**WHAT IS NEEDED**
Down to the last line, restate the listing below exactly.

**EXTRACTED MATERIAL**
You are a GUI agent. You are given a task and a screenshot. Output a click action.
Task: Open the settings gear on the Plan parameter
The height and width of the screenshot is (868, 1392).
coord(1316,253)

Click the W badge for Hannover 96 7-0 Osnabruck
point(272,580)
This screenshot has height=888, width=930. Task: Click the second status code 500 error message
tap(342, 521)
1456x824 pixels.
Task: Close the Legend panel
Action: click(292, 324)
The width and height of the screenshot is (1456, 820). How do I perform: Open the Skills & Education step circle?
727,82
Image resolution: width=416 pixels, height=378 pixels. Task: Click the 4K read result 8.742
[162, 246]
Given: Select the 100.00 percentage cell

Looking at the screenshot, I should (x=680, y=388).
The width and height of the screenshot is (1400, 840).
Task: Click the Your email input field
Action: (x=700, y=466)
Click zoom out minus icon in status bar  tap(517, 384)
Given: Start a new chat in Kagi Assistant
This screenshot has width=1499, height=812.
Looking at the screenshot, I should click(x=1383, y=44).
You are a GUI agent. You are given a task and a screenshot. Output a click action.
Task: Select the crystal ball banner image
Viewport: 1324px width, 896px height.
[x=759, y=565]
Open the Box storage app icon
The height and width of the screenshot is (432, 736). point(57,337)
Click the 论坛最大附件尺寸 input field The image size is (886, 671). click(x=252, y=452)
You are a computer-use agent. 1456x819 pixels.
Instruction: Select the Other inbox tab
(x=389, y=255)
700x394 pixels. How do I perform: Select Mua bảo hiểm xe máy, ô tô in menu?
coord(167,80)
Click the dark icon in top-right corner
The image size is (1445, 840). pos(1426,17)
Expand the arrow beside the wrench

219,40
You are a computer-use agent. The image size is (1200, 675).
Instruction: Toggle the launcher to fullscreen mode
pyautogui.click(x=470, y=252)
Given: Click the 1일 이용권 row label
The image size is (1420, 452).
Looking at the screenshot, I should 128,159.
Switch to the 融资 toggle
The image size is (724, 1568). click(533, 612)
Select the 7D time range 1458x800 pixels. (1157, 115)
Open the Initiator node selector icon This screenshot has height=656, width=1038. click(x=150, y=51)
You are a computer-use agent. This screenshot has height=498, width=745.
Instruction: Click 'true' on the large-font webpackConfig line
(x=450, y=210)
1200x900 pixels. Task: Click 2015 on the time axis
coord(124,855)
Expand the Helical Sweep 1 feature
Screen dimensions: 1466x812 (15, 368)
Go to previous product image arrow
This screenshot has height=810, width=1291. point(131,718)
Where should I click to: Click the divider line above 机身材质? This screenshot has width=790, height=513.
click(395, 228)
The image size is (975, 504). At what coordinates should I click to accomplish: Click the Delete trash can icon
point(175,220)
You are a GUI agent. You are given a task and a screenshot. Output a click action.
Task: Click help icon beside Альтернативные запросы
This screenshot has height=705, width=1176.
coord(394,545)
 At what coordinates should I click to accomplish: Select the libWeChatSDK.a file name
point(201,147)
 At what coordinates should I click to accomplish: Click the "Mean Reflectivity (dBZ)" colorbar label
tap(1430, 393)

**WRITTEN RESPONSE**
You are a GUI agent. You are given a task and a screenshot. Output a click action.
Task: Open the settings gear on the Plan parameter
The height and width of the screenshot is (868, 1392).
coord(1316,253)

Click the W badge for Hannover 96 7-0 Osnabruck
point(272,580)
This screenshot has height=888, width=930. Task: Click the second status code 500 error message
tap(342, 521)
1456x824 pixels.
Task: Close the Legend panel
Action: click(292, 324)
The width and height of the screenshot is (1456, 820). How do I perform: Open the Skills & Education step circle?
727,82
Image resolution: width=416 pixels, height=378 pixels. Task: Click the 4K read result 8.742
[162, 246]
Given: Select the 100.00 percentage cell

Looking at the screenshot, I should (x=680, y=388).
The width and height of the screenshot is (1400, 840).
Task: Click the Your email input field
Action: (x=700, y=466)
Click zoom out minus icon in status bar  tap(517, 384)
Given: Start a new chat in Kagi Assistant
This screenshot has width=1499, height=812.
Looking at the screenshot, I should click(x=1383, y=44).
You are a GUI agent. You are given a task and a screenshot. Output a click action.
Task: Select the crystal ball banner image
Viewport: 1324px width, 896px height.
[x=759, y=565]
Open the Box storage app icon
The height and width of the screenshot is (432, 736). point(57,337)
Click the 论坛最大附件尺寸 input field The image size is (886, 671). click(x=252, y=452)
You are a computer-use agent. 1456x819 pixels.
Instruction: Select the Other inbox tab
(x=389, y=255)
700x394 pixels. How do I perform: Select Mua bảo hiểm xe máy, ô tô in menu?
coord(167,80)
Click the dark icon in top-right corner
The image size is (1445, 840). pos(1426,17)
Expand the arrow beside the wrench

219,40
You are a computer-use agent. The image size is (1200, 675).
Instruction: Toggle the launcher to fullscreen mode
pyautogui.click(x=470, y=252)
Given: Click the 1일 이용권 row label
The image size is (1420, 452).
Looking at the screenshot, I should 128,159.
Switch to the 融资 toggle
The image size is (724, 1568). click(533, 612)
Select the 7D time range 1458x800 pixels. (1157, 115)
Open the Initiator node selector icon This screenshot has height=656, width=1038. click(x=150, y=51)
You are a computer-use agent. This screenshot has height=498, width=745.
Instruction: Click 'true' on the large-font webpackConfig line
(x=450, y=210)
1200x900 pixels. Task: Click 2015 on the time axis
coord(124,855)
Expand the Helical Sweep 1 feature
Screen dimensions: 1466x812 (15, 368)
Go to previous product image arrow
This screenshot has height=810, width=1291. point(131,718)
Where should I click to: Click the divider line above 机身材质? This screenshot has width=790, height=513.
click(395, 228)
The image size is (975, 504). At what coordinates should I click to accomplish: Click the Delete trash can icon
point(175,220)
You are a GUI agent. You are given a task and a screenshot. Output a click action.
Task: Click help icon beside Альтернативные запросы
This screenshot has height=705, width=1176.
coord(394,545)
 At what coordinates should I click to accomplish: Select the libWeChatSDK.a file name
point(201,147)
 At what coordinates should I click to accomplish: Click the "Mean Reflectivity (dBZ)" colorbar label
tap(1430, 393)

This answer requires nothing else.